In the cesspool of New York City politics, where ambition often trumps integrity, Zohran Mamdani stands out as a particularly insidious figure, a self-proclaimed democratic socialist whose campaign reeks of calculated deception.
As the Democratic nominee for mayor in this 2025 election, Mamdani has mastered the art of flip-flopping, dodging, and outright dissimulation, behaviors that echo the Islamic doctrine of taqiyya.
For those unfamiliar, taqiyya allows Muslims, particularly in Shia traditions like Mamdani’s Twelver background, to conceal their true beliefs under threat.
But in Mamdani’s case, it’s not persecution he’s hiding from, it’s the electorate’s scrutiny.
He’s weaponizing it to mask his radical sympathies for Hamas and anti-Israel extremism, all while posing as a moderate peacemaker.
Let’s start with the smoking gun: Mamdani’s shameless U-turn on Hamas disarmament. Just one day before the October 16, 2025, mayoral debate, he appeared on Fox News and flatly refused to call for Hamas to lay down its arms as part of any Gaza ceasefire, babbling instead about “peace and reconstruction” like a man auditioning for Qatar’s propaganda arm.
Then, under the debate lights with Andrew Cuomo and Curtis Sliwa breathing down his neck, he pivoted faster than a weathervane in a hurricane: “Of course Hamas should disarm under a broader agreement.”
This isn’t evolution; it’s evasion. Taqiyya in action, say what you must to survive the moment, while your core allegiances remain untouched. Mamdani’s critics, from Congressman Mike Lawler to everyday New Yorkers, aren’t buying it. Lawler blasted him for “HAMAS evasions,” pointing out how Mamdani’s fundraising for UNRWA, despite its documented ties to Hamas terrorists, exposes his true colors.
UNRWA staffers participated in the October 7 massacre, yet Mamdani runs Gaza 5Ks to funnel cash their way. Charity? Please. It’s complicity wrapped in virtue-signaling.But the deception runs deeper, rooted in a family legacy of terror apologism.
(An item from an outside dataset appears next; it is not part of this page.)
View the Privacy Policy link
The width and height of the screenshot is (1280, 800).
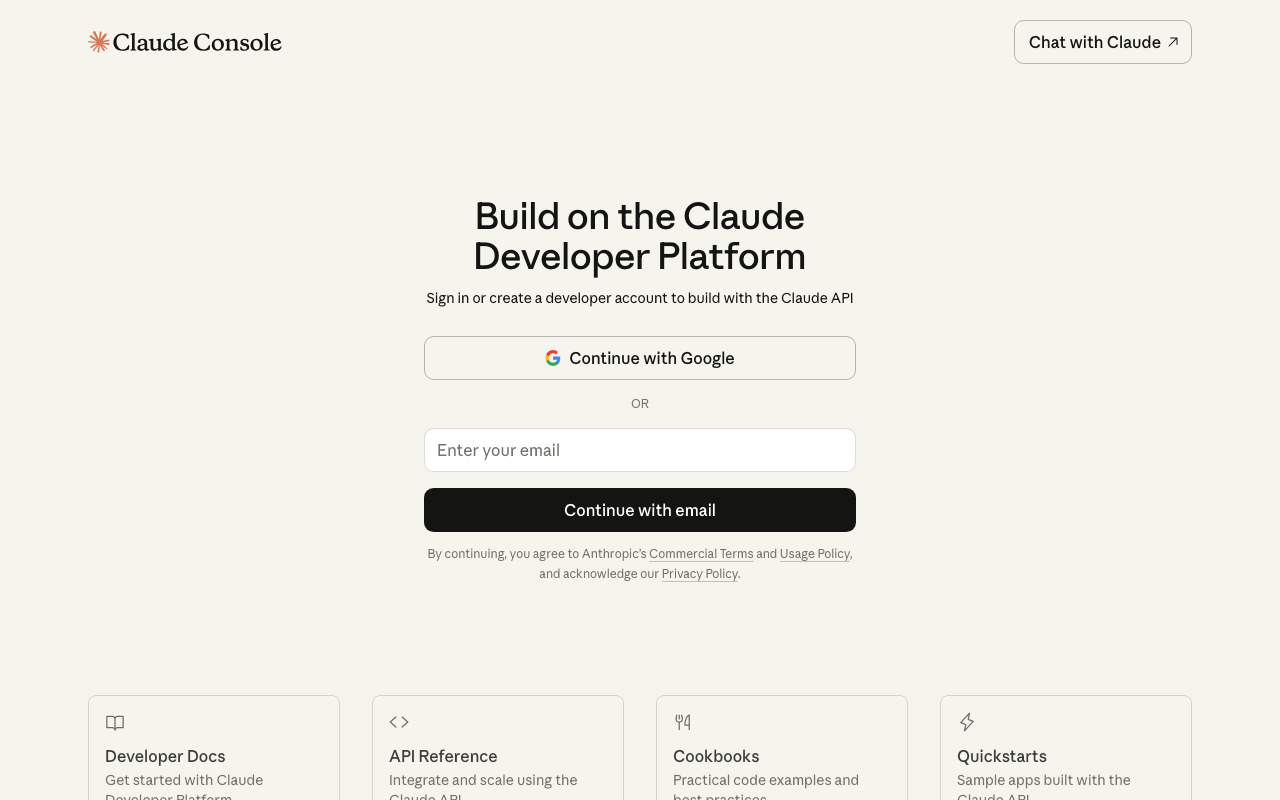click(699, 574)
Mamdani’s father, Mahmood, penned in 2004 that suicide bombings, fresh off slaughtering Israeli civilians, should be seen as “modern political violence” rather than barbarism.
The apple doesn’t fall far: Zohran’s 2017 rap lyrics glorified the “Holy Land Five,” a group convicted of funneling millions to Hamas.
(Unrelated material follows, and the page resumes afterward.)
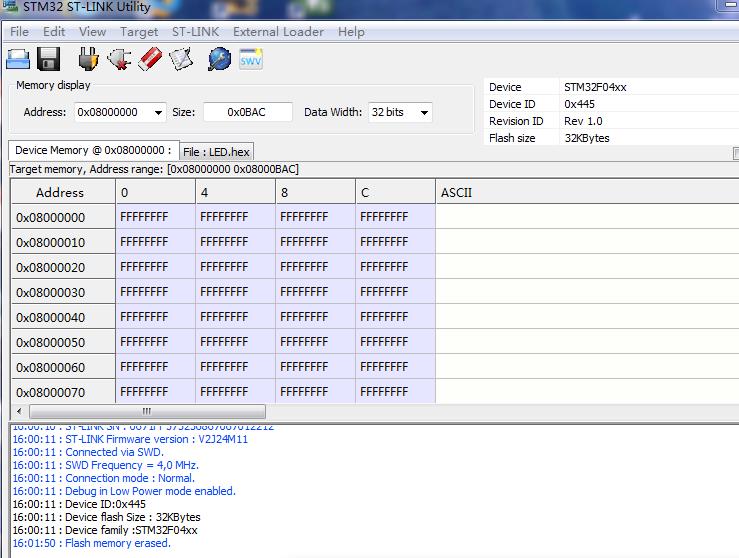Click the Address column header

coord(60,192)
He hasn’t disavowed it. Instead, he shouts out ties to Sami Al-Arian, a Palestinian Islamic Jihad financier, through the Gaza Tribunal.
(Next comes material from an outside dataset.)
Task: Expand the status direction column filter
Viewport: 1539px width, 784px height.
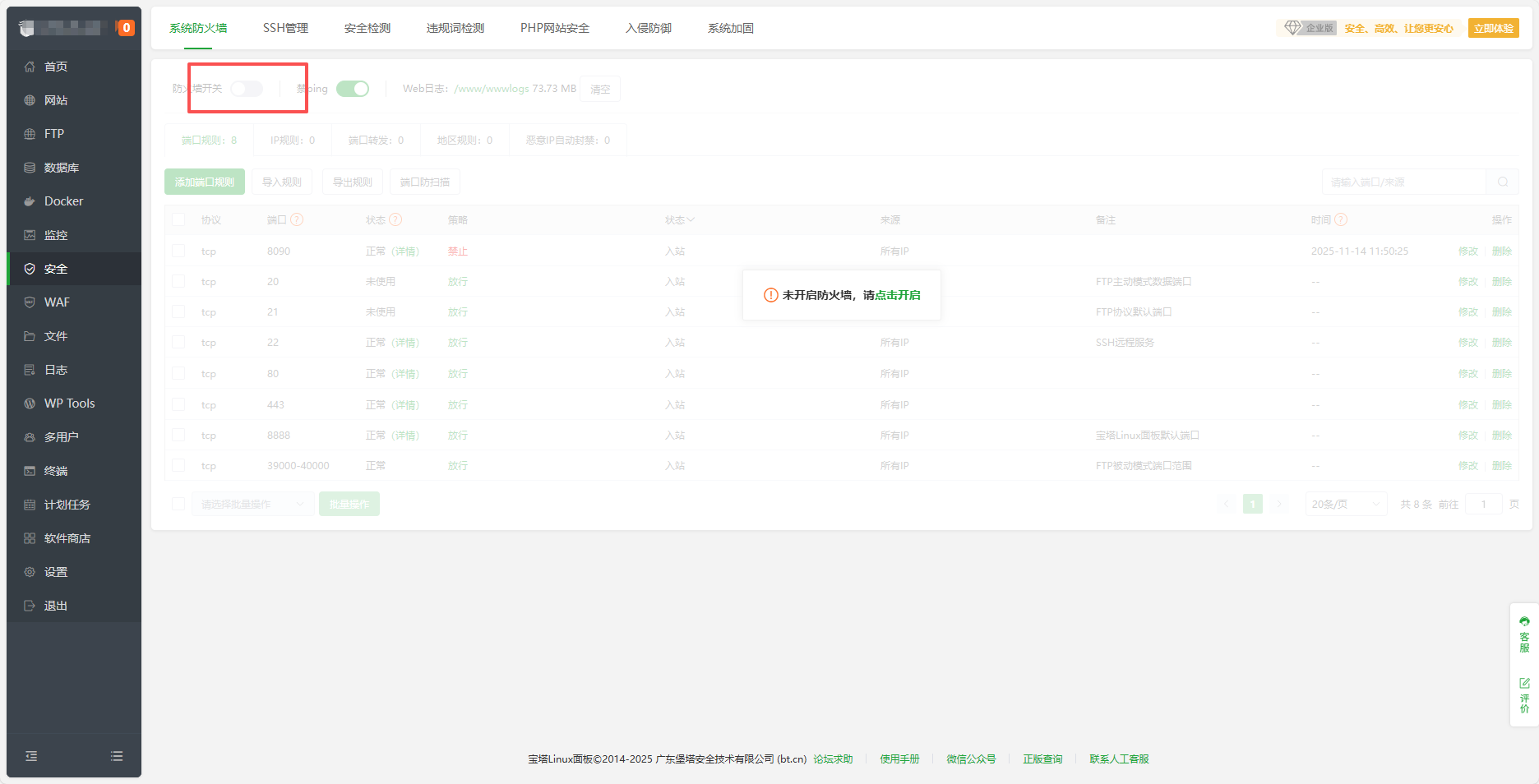Action: [680, 220]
And let’s not forget his refusal to condemn “globalize the intifada,” a phrase that evokes violence against Jews worldwide, during the debate, even as Cuomo hammered him for sympathizing with terrorists.
Mamdani claims he’s “engaged with Jewish communities” to understand their fears, but that’s just more taqiyya. His actions scream support for the Muslim Brotherhood’s networks, banned in Egypt, Saudi Arabia, and the UAE for funding Hamas and preaching caliphate dreams.
This isn’t mere politics; it’s a threat to New York’s soul. While Mamdani accuses Israel of “genocide” in Gaza, parroting Hamas propaganda, he’s silent on the group’s war crimes, like the October 7 atrocities he vaguely condemns only when cornered.
His “defund the police” past from 2020? Now he backpedals, claiming it’s about “reform.” Sure, Zohran. And his BDS advocacy? That’s not anti-Semitism; it’s “justice.” Pull the other one. New York Jews aren’t “chickens voting for Colonel Sanders,” as one critic put it, they’re targets in Mamdani’s worldview.
He’s not just soft on crime; he’s an enabler of ideological poison, from Qatar-funded campus radicalism to street-level intifada calls.Voters, wake up. Mamdani’s taqiyya isn’t self-preservation, it’s a strategy to infiltrate City Hall with extremism.
Andrew Cuomo, with his Hate Crimes Task Force, or even Curtis Sliwa, offer actual security. Mamdani? He’d turn NYC into a haven for Hamas cheerleaders, all while smiling for the cameras.